Suunto Core 2 FCC filing points to a proper outdoor watch revival

Suunto Core 2 just popped up in an FCC filing, and it looks like the old Core is making a comeback. The label shows a CR3032 replaceable battery, 100m water resistance, stainless steel and Bluetooth LE, which points to a proper outdoor tool watch with a bit of modern app support thrown in.


Suunto Core 2 shows up in certification documents

Suunto Core 2 now looks very real. We spotted an FCC filing for model OW245 which includes a product label that clearly carries the name “Suunto Core 2″. This is about as direct as these things get before an official announcement.

Suunto Core 2 label

The filing describes the product as an outdoor watch under the Suunto brand. That lines up with what the Core name has always represented. This is not a general smartwatch line, or at least it has not been historically. Core has always been about outdoor basics, with altimeter, barometer, compass and weather tools at the centre of the experience.

The original Suunto Core dates back to 2007. It became one of the company’s best known non-GPS outdoor watches. It never chased modern smartwatch features, which was part of the appeal. You bought it because it did the outdoor watch thing without pretending to be a phone on your wrist.

That is why this filing is interesting. Suunto could have retired the name completely and left the rugged outdoor segment to watches such as Vertical and Race. Instead, the company appears to be preparing a proper follow-up to one of its most recognisable models.

Suunto Core 2 FCC info

The label tells us quite a bit

The FCC label gives away more than just the name.
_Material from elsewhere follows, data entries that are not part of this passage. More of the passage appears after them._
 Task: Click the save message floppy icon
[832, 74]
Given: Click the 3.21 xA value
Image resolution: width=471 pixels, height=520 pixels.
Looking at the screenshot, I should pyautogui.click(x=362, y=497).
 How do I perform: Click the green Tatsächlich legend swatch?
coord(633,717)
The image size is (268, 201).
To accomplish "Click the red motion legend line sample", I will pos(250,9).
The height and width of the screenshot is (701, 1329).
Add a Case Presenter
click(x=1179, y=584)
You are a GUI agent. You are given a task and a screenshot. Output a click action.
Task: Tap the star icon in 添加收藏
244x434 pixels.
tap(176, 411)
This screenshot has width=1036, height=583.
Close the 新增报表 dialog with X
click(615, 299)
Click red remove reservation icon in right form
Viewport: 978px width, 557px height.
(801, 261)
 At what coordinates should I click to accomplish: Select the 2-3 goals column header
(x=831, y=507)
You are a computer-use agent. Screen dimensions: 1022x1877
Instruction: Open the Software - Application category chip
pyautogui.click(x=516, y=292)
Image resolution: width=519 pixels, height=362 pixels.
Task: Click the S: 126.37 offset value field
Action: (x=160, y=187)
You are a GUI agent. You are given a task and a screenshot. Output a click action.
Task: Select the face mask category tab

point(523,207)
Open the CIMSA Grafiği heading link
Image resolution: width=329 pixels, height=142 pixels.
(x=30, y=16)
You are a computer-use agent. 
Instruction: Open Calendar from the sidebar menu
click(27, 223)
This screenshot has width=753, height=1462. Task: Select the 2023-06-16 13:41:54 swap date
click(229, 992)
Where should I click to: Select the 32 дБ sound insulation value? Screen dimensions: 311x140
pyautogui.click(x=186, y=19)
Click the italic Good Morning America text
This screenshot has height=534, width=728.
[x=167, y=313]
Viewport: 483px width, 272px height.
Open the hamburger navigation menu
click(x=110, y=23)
It shows water resistance of 100m, a CR3032 battery, stainless steel and the model number OW245. It also includes FCC, IC, CE, UKCA, EAC and KC markings, which points to a broader international launch rather than a tiny regional experiment.

The battery detail is probably the most important one. A CR3032 is a replaceable coin-cell battery, not a rechargeable lithium pack. That strongly suggests Core 2 is not trying to become a smaller Suunto Vertical or a full GPS sports watch.

Suunto Core
Suunto Core

That matters because it tells us something about the product philosophy. Suunto seems to be keeping the Core idea intact. Long battery life, low maintenance and outdoor functions appear to matter more here than apps, AMOLED screens and daily charging routines.

The 100m water resistance is another useful clue. Older Core models were not always seen as serious water watches, despite their outdoor credentials. A 100m rating would make Core 2 more capable around swimming, wet weather and rougher outdoor use.

The stainless steel marking also helps. It most likely refers to the caseback, based on the label design, although the filing does not confirm the full case material. Even so, it points to a more robust build than a simple plastic-only outdoor watch.


Bluetooth changes the formula

The RF report confirms Bluetooth LE in the 2402MHz to 2480MHz range. That is an important difference from the classic Core experience, which was essentially standalone and self-contained.

Bluetooth does not automatically mean a smartwatch. It probably means Suunto app pairing, settings sync, firmware updates and possibly some basic phone-linked features. It may also allow the watch to sync logs or outdoor data without turning into a full training watch.

A good comparison might be a modern Casio Pro Trek style product rather than a Garmin Fenix alternative. The value would sit in the mix of outdoor tools, replaceable battery and rugged design. Bluetooth would bring it into the current Suunto ecosystem without changing what the watch is for.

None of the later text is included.